Task prompt
Go through the material line by line and copy each one with the word "arrow".

=====

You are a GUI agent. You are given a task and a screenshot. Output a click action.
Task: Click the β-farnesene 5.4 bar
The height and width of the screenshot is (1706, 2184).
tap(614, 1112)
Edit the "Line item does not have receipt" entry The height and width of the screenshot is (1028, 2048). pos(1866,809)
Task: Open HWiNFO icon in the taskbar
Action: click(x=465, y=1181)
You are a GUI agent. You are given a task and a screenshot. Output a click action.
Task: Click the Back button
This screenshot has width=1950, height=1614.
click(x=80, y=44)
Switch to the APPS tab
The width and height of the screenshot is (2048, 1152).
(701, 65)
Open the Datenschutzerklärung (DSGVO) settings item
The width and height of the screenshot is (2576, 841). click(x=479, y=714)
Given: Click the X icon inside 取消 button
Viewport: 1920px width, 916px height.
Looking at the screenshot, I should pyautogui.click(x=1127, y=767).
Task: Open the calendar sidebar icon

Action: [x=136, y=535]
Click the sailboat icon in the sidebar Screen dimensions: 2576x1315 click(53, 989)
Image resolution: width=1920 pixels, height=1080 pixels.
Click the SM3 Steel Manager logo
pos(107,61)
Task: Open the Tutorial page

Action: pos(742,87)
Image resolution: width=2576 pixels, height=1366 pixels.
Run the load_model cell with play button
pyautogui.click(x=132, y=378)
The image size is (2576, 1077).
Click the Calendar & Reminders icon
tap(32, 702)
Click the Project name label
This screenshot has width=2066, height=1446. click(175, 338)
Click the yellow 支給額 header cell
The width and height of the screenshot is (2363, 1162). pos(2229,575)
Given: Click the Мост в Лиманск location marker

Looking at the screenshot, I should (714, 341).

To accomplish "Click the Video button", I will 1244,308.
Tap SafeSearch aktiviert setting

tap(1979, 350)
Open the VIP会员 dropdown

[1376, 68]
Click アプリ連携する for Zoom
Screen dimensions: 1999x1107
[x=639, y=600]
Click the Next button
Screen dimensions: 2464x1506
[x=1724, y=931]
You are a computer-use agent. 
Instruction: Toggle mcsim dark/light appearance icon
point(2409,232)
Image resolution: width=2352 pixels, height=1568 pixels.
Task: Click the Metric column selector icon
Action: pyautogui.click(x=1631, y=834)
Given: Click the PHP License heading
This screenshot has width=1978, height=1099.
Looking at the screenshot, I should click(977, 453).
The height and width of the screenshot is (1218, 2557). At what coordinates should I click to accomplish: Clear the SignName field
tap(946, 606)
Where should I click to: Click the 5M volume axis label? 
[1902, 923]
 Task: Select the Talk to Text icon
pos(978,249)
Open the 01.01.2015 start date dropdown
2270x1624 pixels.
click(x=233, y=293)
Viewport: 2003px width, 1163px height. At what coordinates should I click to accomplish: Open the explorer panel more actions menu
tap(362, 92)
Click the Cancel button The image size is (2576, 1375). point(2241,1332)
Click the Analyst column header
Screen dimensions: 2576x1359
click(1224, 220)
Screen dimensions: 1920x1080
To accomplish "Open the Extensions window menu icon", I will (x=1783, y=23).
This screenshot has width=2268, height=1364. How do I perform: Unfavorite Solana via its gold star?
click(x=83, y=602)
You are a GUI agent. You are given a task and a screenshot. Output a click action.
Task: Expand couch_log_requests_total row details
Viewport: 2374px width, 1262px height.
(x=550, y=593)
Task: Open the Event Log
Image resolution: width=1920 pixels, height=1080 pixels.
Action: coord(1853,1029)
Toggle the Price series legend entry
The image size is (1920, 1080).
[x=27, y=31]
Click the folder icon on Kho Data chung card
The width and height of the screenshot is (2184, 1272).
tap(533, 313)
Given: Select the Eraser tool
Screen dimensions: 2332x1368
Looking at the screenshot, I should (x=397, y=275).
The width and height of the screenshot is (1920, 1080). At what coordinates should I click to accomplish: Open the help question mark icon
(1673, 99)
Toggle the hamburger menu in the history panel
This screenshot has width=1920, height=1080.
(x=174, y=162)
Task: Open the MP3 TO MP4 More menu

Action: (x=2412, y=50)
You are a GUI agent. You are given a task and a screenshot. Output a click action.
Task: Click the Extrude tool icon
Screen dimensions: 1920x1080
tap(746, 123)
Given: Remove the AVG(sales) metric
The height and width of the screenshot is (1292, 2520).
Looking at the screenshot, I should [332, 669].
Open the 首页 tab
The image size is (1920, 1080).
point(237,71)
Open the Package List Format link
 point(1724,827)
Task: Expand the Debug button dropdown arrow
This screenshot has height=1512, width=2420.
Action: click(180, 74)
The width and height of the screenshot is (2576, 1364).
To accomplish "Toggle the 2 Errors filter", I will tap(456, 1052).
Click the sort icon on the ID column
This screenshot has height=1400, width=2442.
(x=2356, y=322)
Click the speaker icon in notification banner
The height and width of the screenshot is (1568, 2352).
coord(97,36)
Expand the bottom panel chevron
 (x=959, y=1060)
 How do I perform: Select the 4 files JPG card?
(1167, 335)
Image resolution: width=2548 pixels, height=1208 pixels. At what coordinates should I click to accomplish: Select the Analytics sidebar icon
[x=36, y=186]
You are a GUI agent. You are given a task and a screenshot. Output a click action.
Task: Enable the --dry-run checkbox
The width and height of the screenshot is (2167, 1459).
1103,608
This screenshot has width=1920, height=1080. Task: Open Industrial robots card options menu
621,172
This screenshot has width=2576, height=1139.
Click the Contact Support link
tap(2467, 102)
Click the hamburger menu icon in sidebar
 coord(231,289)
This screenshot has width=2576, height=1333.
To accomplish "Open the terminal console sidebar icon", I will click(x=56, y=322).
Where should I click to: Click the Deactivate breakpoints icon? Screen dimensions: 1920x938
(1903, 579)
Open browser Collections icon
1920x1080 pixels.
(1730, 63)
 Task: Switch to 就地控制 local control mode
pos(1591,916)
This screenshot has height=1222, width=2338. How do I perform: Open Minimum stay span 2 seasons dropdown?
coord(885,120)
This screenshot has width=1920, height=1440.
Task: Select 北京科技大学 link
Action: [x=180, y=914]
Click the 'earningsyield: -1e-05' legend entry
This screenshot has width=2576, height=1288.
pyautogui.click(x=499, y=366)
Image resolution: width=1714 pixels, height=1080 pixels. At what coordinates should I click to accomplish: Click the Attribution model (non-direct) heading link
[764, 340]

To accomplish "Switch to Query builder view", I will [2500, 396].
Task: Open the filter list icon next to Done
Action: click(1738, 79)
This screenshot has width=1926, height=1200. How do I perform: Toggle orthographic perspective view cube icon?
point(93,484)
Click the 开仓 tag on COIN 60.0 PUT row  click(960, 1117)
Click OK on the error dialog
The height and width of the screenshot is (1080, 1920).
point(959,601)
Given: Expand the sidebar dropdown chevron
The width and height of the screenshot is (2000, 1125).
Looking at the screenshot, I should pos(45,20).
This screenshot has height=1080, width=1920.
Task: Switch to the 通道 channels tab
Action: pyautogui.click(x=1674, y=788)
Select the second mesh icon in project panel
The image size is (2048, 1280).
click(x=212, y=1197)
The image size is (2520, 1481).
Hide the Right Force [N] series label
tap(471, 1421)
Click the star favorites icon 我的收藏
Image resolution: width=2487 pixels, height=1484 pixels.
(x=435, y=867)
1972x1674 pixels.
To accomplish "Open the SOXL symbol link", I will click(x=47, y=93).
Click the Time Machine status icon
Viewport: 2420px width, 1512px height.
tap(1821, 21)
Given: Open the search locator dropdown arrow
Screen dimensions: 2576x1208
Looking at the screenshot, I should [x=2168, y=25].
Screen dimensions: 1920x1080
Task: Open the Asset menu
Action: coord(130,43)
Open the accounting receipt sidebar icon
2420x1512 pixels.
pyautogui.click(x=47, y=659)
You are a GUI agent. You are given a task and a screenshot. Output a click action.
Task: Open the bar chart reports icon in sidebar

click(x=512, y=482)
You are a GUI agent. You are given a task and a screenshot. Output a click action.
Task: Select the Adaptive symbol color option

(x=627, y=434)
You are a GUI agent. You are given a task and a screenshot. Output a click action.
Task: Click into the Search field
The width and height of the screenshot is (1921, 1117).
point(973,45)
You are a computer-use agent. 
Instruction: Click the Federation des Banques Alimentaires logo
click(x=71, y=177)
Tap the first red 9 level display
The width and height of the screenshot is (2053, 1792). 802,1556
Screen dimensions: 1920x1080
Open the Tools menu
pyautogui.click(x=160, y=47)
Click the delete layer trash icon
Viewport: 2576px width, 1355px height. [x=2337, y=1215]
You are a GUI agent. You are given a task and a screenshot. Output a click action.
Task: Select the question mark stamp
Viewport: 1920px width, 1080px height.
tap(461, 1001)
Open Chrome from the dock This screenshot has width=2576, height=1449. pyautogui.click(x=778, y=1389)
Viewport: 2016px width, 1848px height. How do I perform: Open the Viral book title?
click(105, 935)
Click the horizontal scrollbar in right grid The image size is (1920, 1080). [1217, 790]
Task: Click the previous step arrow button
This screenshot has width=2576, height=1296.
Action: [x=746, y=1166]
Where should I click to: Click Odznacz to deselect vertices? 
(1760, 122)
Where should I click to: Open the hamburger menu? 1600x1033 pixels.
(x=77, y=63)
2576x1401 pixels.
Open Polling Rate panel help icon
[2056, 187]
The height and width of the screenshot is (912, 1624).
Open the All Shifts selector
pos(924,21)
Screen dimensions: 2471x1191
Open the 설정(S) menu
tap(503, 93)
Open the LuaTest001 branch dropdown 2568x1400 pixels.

=====

Reply
Task: Expand the Debug button dropdown arrow
Given: Open the search locator dropdown arrow
Task: Click the previous step arrow button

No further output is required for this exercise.